Using the Keychain Application on a Remote Machine
When accessing a remote machine running OS X 10.11.1, is it possible to modify keychain items via the Keychain application? It was possible, and greatly appreciated, in previous versions of OS X.
Attempting to show passwords on a remote user's machine does not work, logging:
Ignoring user action since the dialog has received events from an untrusted source.
According to Apple's release notes for Security Update 2015-007 (https://support.apple.com/en-us/HT205375), under the last section for SecurityAgent (CVE-2015-5943) it states:
Impact: A malicious application can programmatically control keychain access prompts
Description: A method existed for applications to create synthetic clicks on keychain prompts. This was addressed by disabling synthetic clicks for keychain access windows.
This appears to have disabled keychain modification with the Keychain application on remote machines. As suggested by this post to AskDifferent (http://apple.stackexchange.com/questions/212622/keychain-wont-let-copy-passwords -after-10-11-1-update), granting access to an application via System Preferences -> Security & Privacy -> Accessibility will solve the problem. However, adding ARDAgent to this list does not fix the problem. Also, the remote management daemons in /System/Library/CoreServices/RemoteManagement cannot be added as ScreensharingAgent and screensharingd are located respectively inside of ScreensharingAgent.bundle and screensharingd.bundle, which are not recognized by the System Preference's Security & Privacy panel.

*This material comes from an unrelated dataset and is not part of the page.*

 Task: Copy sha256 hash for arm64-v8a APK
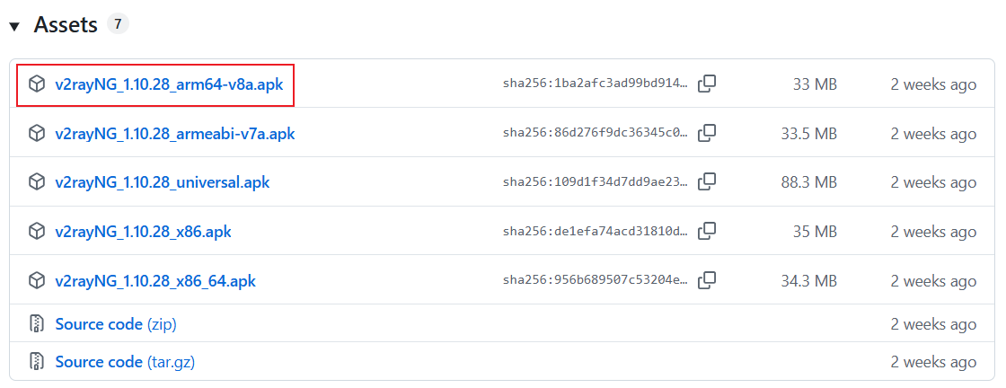coord(707,84)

Attempting to use the security command line tool causes similar issues. For example, attempting to display a password with the -g option creates a dialog on the remote machine asking for keychain access permission. As with accessing keychain items from the Keychain application directly on the remote machine, clicking the dialog's "Allow" button will not work.
As my users have a variety of passwords and notes in their keychains, I wish to avoid granting the Keychain application access to every keychain item. I would like the ability to add, modify and delete keychain items via the Keychain application, as I did in prior versions of OS X.
Any help would be gratefully appreciated. Thank you.
Remote Desktop 3.8-OTHER, OS X El Capitan (10.11.1)